You received this email because 51 years ago Ray Tomlinson spent a few hours messing around.
Tomlinson was a computer programmer working with ARPANET, the predecessor to the Internet.  In 1971 a whopping 15 computers had been linked to each other.  Ray thought it might be useful one day to send messages between computers.
The trick was to figure out a way to personalize the messaging – for one person to contact exactly one other person.
After about six hours of tinkering in his spare time – “I had real work to do, too,” Ray points out – he sent a test message from one computer to another one a few feet away.  Bingo.  Ray Tomlinson is credited with both sending and receiving the world’s first email.

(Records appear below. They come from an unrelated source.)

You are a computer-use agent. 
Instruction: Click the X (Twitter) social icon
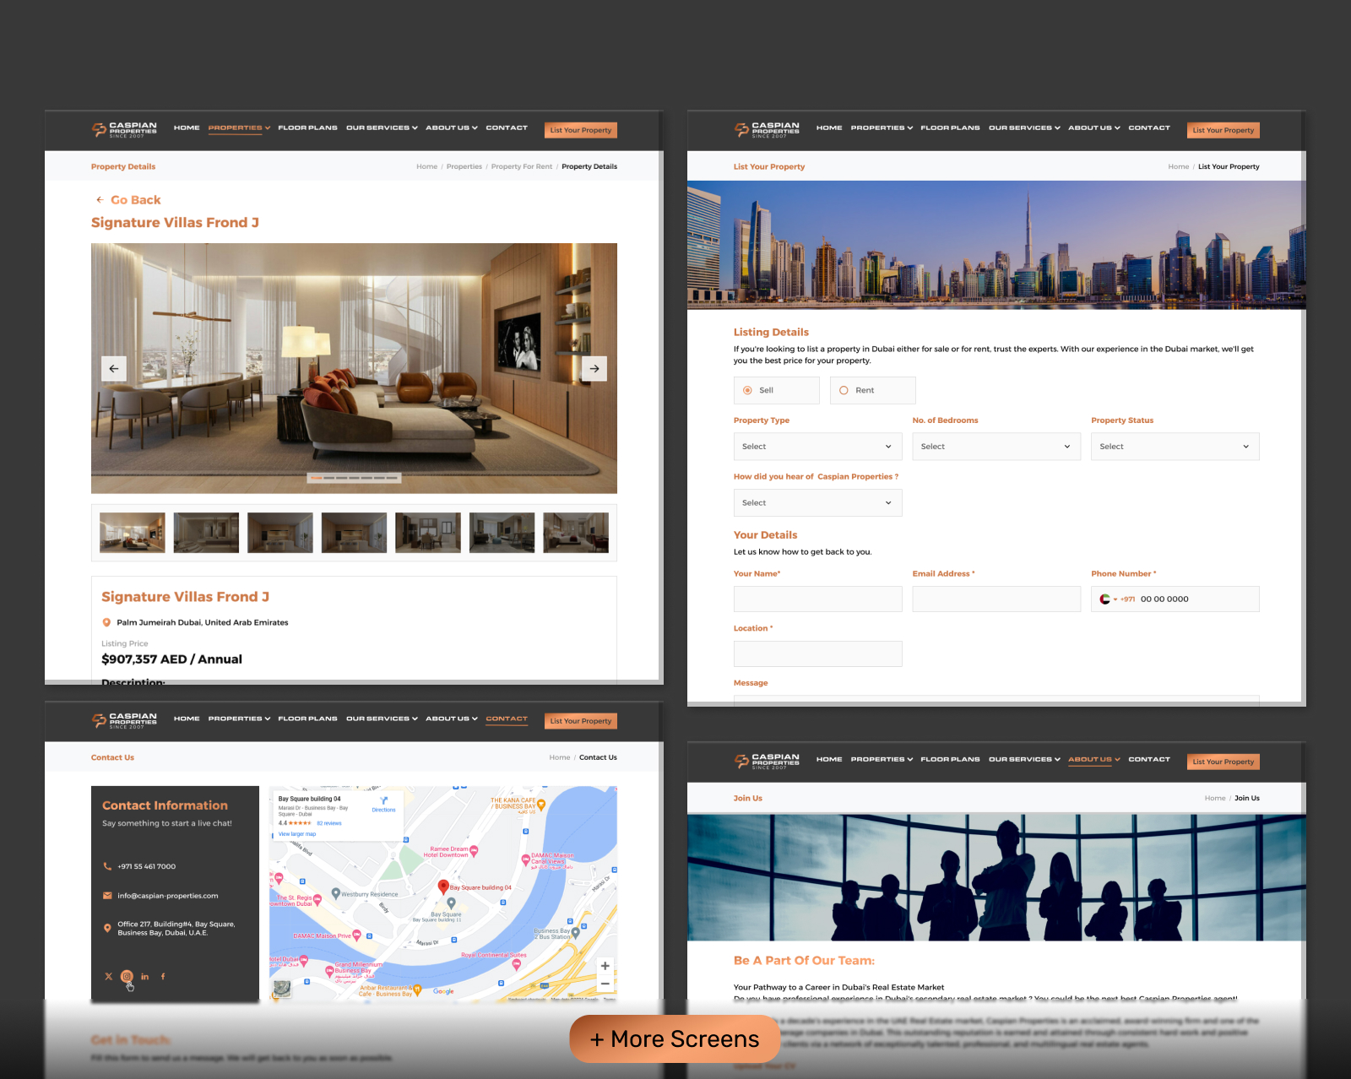coord(108,976)

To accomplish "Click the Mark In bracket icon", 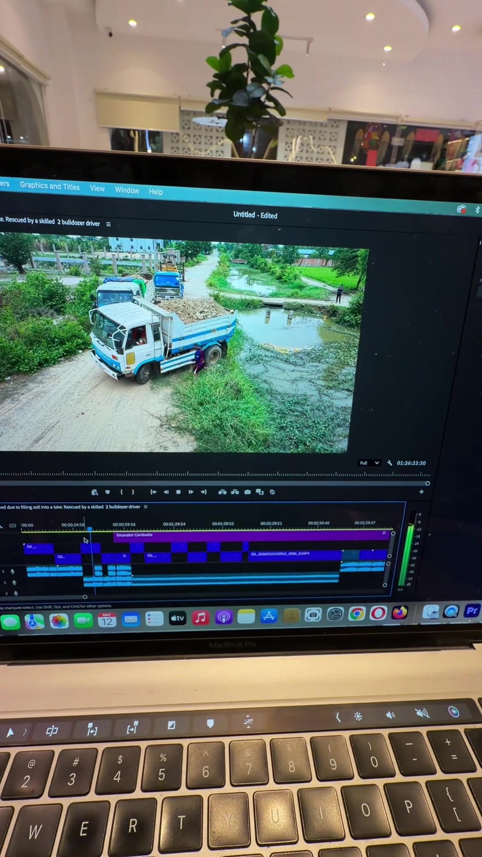I will (x=121, y=492).
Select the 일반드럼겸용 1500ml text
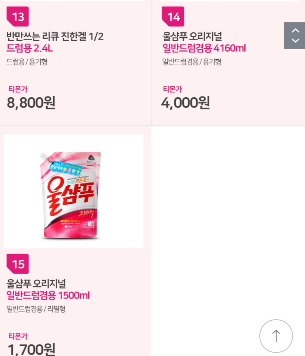 (48, 295)
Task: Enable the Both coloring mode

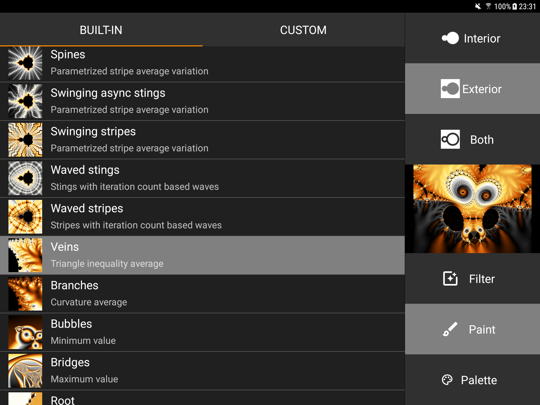Action: pos(472,139)
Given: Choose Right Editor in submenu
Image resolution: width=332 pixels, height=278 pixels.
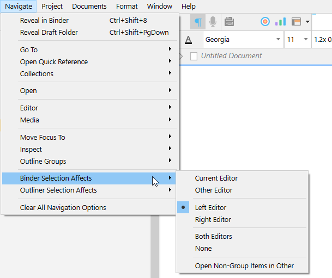Looking at the screenshot, I should (213, 220).
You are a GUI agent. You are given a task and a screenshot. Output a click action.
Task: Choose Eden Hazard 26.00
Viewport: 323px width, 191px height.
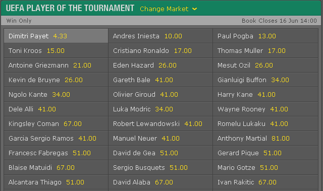click(160, 65)
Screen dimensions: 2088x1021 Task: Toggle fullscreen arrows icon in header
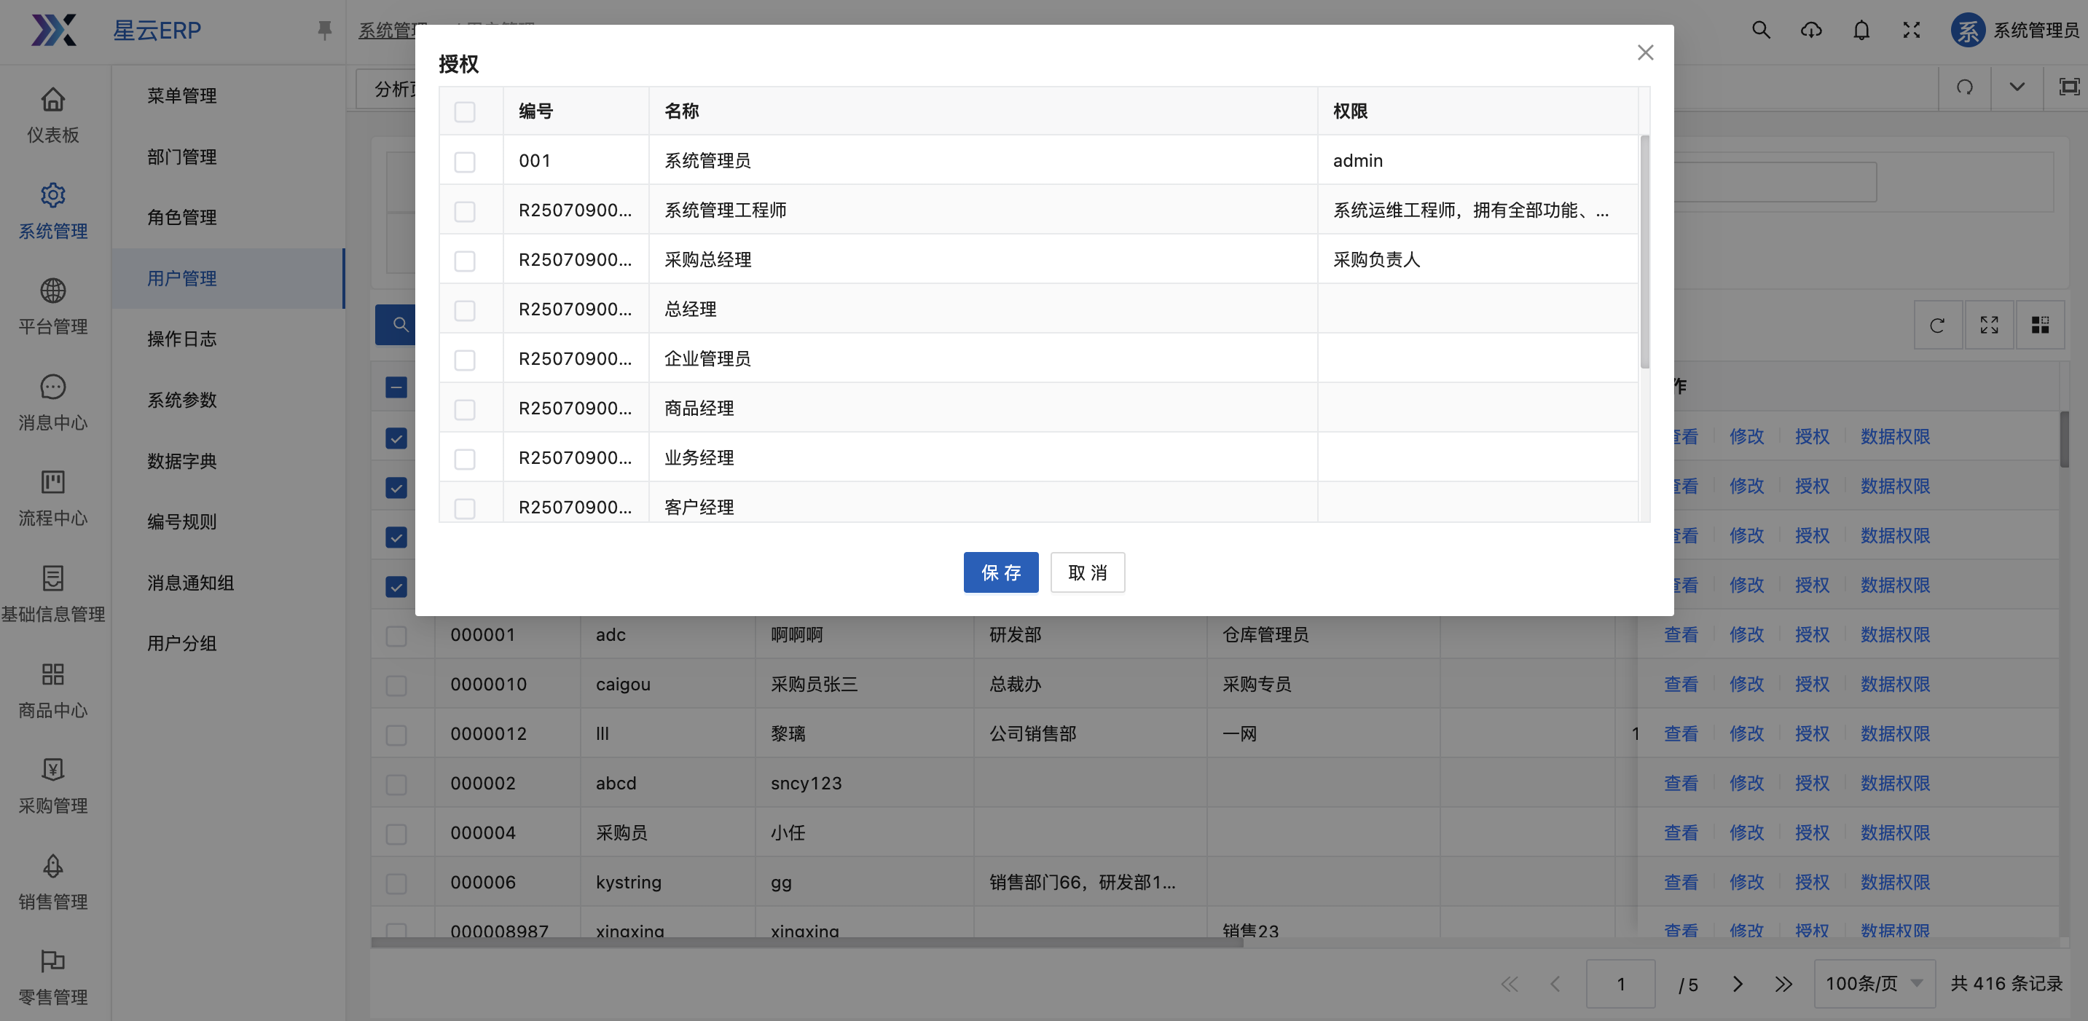click(x=1911, y=30)
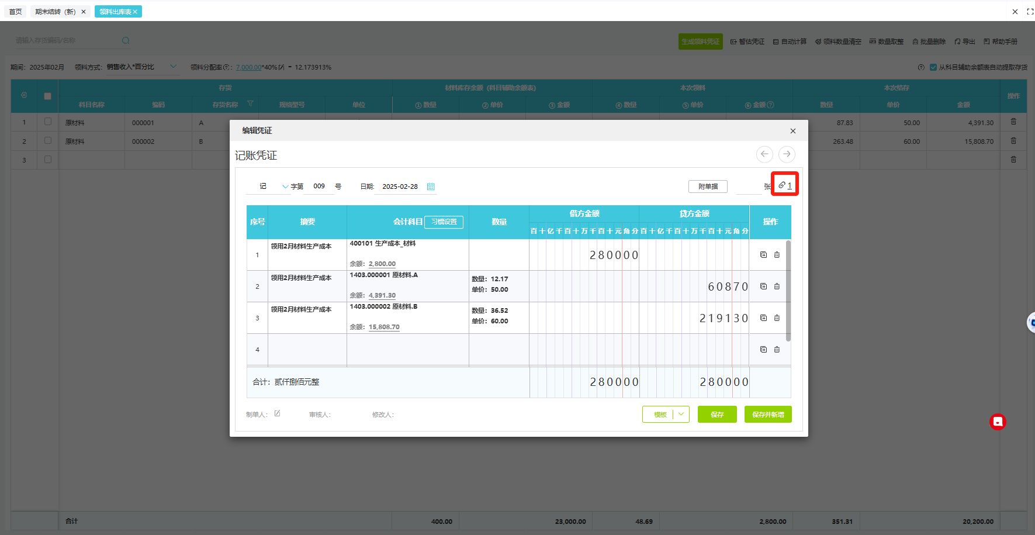Expand the 领料方式 dropdown
The image size is (1035, 535).
click(x=173, y=67)

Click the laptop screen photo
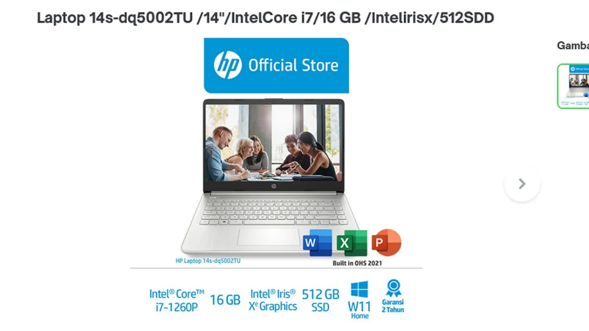coord(273,143)
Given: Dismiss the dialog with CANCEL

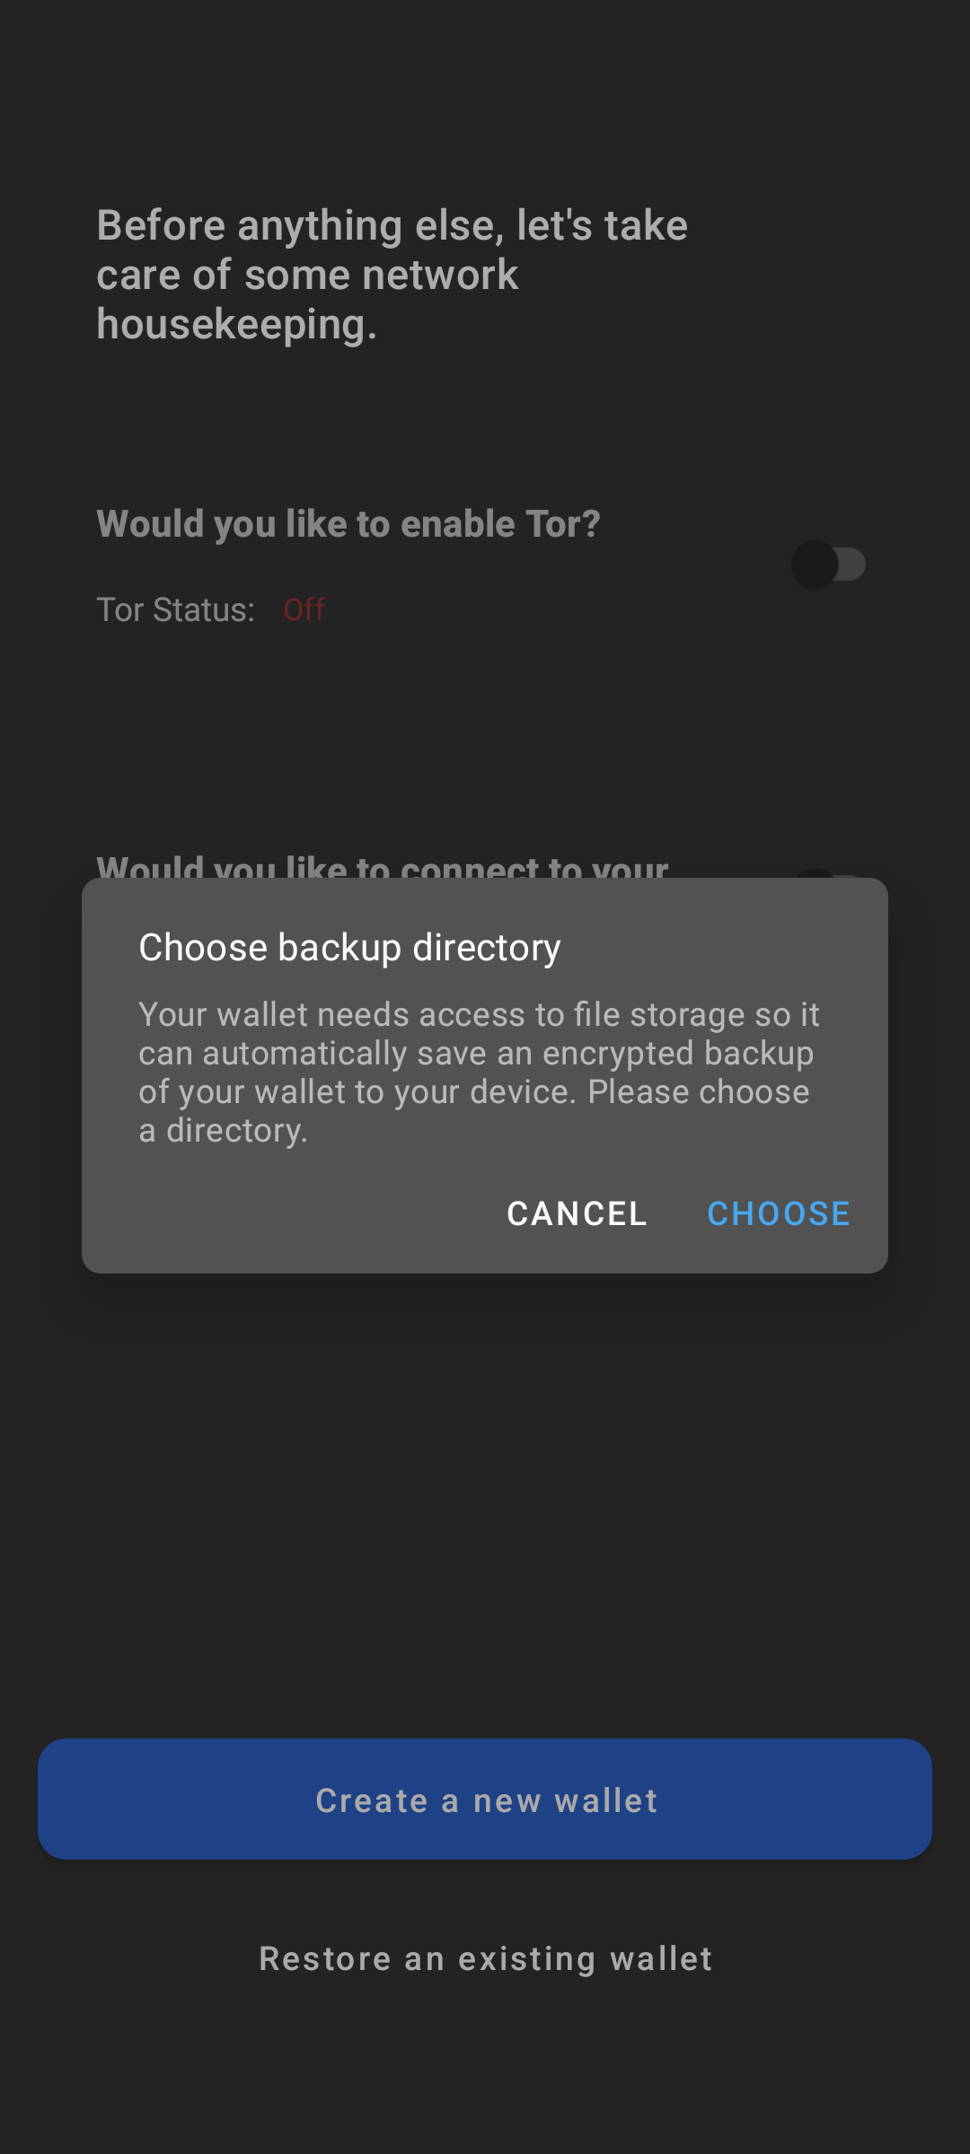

Now he needed a symbol to denote an email’s destination.  “I got there first, so I got to choose any punctuation I wanted.”
Ray had about a dozen options.  He was quickly drawn to @, the symbol which appears above the 2 on a standard keyboard.   In the marketplace, @ already meant “at” – as in, 6 grapefruits @ 50 cents = $3.00.  Tomlinson figured the @ could separate the name of the user from the machine the user was on. 
And just like that, one of the enduring icons of the digital age was born. 
No one – certainly not Tomlinson, pictured above – had any clue how much his little gimmick was going to impact the world.
Today there are more than 7 billion registered email accounts, which is not bad for a planet with 7.97 billion inhabitants.  Approximately 3 million emails are sent every second, which means 259 billion messages arrive in various inboxes every 24 hours.
That’s not to say that most of them are worth reading.  About two-thirds of all emails are spam.  Even with filters working overtime, American office workers classify only 14% of their emails as “important.”  The rest are advertisements, dad jokes, letters from Nigerian princes, morning reflections, you know, stuff like that.
The @ tells us where to direct our correspondence.  If we don’t get the destination exactly right – the address on the other side of the @ symbol – even our most brilliant thoughts, sincere emotions, and crucial messages will get lost in cyberspace.  Or they will bounce back to us with that most depressing of all labels:  undeliverable. 
A single misspelling is enough to derail the most important email of your life.  Computers can do a lot of wonderful things.  But they cannot forgive your keyboard errors.
What about the messages and prayers we are desperate to share with God?
In his letter to the Romans the apostle Paul says something remarkable:  The Holy Spirit routs all of our prayers to the right address.
“God’s Spirt is right alongside, helping us along.  If we don’t know how or what to pray, it doesn’t matter.  He does our prayer in and for us, making prayer out of our wordless sighs, our aching groans.  He knows us far better than we know ourselves… and keeps us present before God” (Romans 8:26-27, The Message).
We can scream, groan, laugh, cry, rage, or just hang our heads in silence.  We can mess up our words and mess up our theology.
But no matter what we say (or don’t say), the cries of our hearts will reach God’s ears.
That’s because the Holy Spirit is God’s @ sign. 
And he always delivers our messages to the right address.